RORA and posttraumatic stress trajectories: main effects and interactions with childhood physical abuse history
Sarah R. Lowe3 
Jacquelyn L. Meyers3 
Sandro Galea5 
Allison E. Aiello1 
Monica Uddin4 
Derek E. Wildman2 
[1] Department of Epidemiology, Gillings School of Global Public Health, University of North Carolina, Chapel Hill, North Carolina;Institute for Genomic Biology, University of Illinois Urbana-Champaign, Urbana, Illinois;Department of Epidemiology, Mailman School of Public Health, Columbia University, New York, New York;Department of Psychology, University of Illinois Urbana-Champaign, Champaign, Illinois;Department of Epidemiology, Boston University School of Public Health, Boston, Massachusetts
Longitudinal studies of posttraumatic stress (PTS) have documented environmental factors as predictors of trajectories of higher, versus lower, symptoms, among them experiences of childhood physical abuse.
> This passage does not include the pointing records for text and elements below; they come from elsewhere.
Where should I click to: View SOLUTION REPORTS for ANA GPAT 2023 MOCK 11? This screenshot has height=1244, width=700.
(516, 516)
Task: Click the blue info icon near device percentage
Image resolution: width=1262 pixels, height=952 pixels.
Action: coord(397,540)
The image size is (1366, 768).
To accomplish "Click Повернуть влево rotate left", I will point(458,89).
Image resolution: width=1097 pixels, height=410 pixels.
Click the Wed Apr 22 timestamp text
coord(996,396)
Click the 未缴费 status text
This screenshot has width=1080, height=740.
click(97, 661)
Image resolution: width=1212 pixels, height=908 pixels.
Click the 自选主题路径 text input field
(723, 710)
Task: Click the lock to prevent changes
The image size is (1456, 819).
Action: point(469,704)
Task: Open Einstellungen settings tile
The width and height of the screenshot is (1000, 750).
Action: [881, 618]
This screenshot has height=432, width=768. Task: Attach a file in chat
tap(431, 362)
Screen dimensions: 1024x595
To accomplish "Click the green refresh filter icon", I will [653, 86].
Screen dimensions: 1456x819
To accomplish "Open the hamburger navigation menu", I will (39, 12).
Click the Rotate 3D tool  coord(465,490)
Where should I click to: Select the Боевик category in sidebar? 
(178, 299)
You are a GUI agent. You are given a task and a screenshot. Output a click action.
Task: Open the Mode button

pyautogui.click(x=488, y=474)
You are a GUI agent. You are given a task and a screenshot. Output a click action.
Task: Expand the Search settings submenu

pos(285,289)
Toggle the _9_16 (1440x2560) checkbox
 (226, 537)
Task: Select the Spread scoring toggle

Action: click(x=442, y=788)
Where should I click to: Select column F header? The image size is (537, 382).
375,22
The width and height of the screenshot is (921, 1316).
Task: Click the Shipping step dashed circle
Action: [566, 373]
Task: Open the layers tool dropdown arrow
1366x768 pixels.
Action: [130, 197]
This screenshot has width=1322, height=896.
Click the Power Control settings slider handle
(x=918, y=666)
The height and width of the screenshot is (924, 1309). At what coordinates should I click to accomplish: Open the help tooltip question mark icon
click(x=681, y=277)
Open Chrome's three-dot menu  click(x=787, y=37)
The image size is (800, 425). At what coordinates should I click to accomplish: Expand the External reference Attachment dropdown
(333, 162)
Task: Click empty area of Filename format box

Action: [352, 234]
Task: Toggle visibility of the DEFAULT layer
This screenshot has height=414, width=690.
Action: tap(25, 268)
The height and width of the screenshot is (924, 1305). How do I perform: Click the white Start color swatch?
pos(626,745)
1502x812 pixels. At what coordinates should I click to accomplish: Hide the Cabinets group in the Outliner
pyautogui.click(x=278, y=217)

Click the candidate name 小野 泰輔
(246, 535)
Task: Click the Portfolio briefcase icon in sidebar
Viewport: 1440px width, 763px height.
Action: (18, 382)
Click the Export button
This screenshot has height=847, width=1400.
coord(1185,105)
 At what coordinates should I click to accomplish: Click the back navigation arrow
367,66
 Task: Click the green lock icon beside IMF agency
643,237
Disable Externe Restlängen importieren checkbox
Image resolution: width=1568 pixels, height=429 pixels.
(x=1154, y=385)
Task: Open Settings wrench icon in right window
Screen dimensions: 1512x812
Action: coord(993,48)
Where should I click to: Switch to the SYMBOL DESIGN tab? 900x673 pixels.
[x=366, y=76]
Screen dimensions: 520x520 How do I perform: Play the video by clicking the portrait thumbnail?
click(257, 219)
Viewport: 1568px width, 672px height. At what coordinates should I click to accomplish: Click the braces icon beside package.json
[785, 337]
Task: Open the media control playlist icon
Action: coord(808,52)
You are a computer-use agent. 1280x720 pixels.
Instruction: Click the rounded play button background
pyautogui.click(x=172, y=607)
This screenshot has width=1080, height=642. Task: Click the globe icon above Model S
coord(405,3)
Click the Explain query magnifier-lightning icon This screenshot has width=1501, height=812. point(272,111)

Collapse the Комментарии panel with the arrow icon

Although it is now well-accepted that genes and environments jointly shape the risk of PTS, no published studies have investigated genes, or gene-by-environment interactions (GxEs), as predictors of PTS trajectories. The purpose of this study was to fill this gap.
Methods and Materials
We examined associations between variants of the retinoid-related orphan receptor alpha (RORA) gene and trajectory membership among a sample of predominantly non-Hispanic Black urban adults (N =473). The RORA gene was selected based on its association with posttraumatic stress disorder (PTSD) in the first PTSD genome wide association study. Additionally, we explored GxEs between RORA variants and childhood physical abuse history.
Results
We found that the minor allele of the RORA SNP rs893290 was a significant predictor of membership in a trajectory of consistently high PTS, relatively to a trajectory of consistently low PTS. Additionally, the GxE of rs893290 with childhood physical abuse was significant. Decomposition of the interaction showed that minor allele frequency was more strongly associated with membership in consistently high or decreasing PTS trajectories, relative to a consistently low PTS trajectory, among participants with higher levels of childhood physical abuse.
Conclusion
The results of the study provide preliminary evidence that variation in the RORA gene is associated with membership in trajectories of higher PTS and that these associations are stronger among persons exposed to childhood physical abuse. Replication and analysis of functional data are needed to further our understanding of how RORA relates to PTS trajectories.